Once you’ve decided what kind of partnership you’re looking for, spend some time defining how you’d like the partnership to function, what you’d expect from it, and the metrics by which you’d measure its success. By outlining your expectations before you start searching for a partner, your efforts will be more productive than simply trying to decide if you just ‘like’ a potential company or not.
Things to look for in a partnership
To find a strategic partner that’s perfect for your business – and vice versa – do your due diligence and make sure the following boxes are ticked:
This might sound obvious, but choose a partner that makes sense to your business and to your clients. Think about your customers and the kinds of partnerships that would benefit them most.
The partnership must be a win-win-win relationship, and hold value for both companies, for it to be worthwhile.
Make sure that your brands align. “Being compatible in terms of vision, purpose, and goals forms a good basis for a successful partnership,” advises Aisha. “Having similar corporate priorities will help to ensure compatibility. If you choose a partner whose objectives and values clash with yours, it could drive a wedge between you over time.”

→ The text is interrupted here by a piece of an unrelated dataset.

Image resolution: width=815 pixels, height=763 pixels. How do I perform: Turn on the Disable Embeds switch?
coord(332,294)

Benefits of a strategic partnership
Provides a competitive advantage
A good partnership boosts your expertise and resources to create better services or products, offer stronger value to clients, or help you reach a different audience, thereby taking your business to a new level.
It inspires you
It’s easy to get stuck into a day-to-day routine in your business. Seeing how other companies do something can provide a fresh perspective and help you think in creative new ways.
Gives access to knowledge
A big benefit of a strategic partnership agreement is the opportunity to learn from other professionals who bring different skills and strengths to the table. You can then use that knowledge and information to better your business.
Broadens your network
Networking and making professional connections are key to business success. By forming an alliance with a company, you’re exposed to new colleagues, contacts and customers.
Strengthens your company
Operating in isolation and trying to do everything yourself, especially if you don’t have the know-how in a specific area, can cost time and money. The right partnership can help you better your weaknesses and enhance your strengths, making your business more stable and strong. Some collaborative relationships can even help to reduce costs, such as if you share development and marketing expenses.

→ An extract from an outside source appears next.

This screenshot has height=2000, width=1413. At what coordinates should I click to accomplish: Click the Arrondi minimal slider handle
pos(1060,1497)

Once you’ve found a company to partner with, draw up clear agreements, taking the time to iron out every detail. Set clear expectations and goals, defining what the partnership should accomplish for each company.
Next, set your partnership up for success by forging a strong way of working together. “Make an effort to build and cultivate the relationship, and communicate frequently to minimise misunderstandings,” advises Pandor. “Check in regularly to see what is doing well and what can be improved, and give each other honest feedback. Trust, transparency and respect are key for a partnership agreement to work. Both parties need to view each other as necessary equals to keep things going forward.”
Sometimes, even though seemingly promising at the start, a business partnership doesn’t work out. “It’s okay to end it if it’s failing,” says Pandor. “A poor partnership can cause massive problems, so rather walk away and focus on finding something new.”
A good partnership, on the other hand, can be of value to even the most successful of businesses, freeing you up to focus on other activities and areas that drive growth. Moreover, if done right, a strategic alliance can be built into something that can benefit both companies for years to come.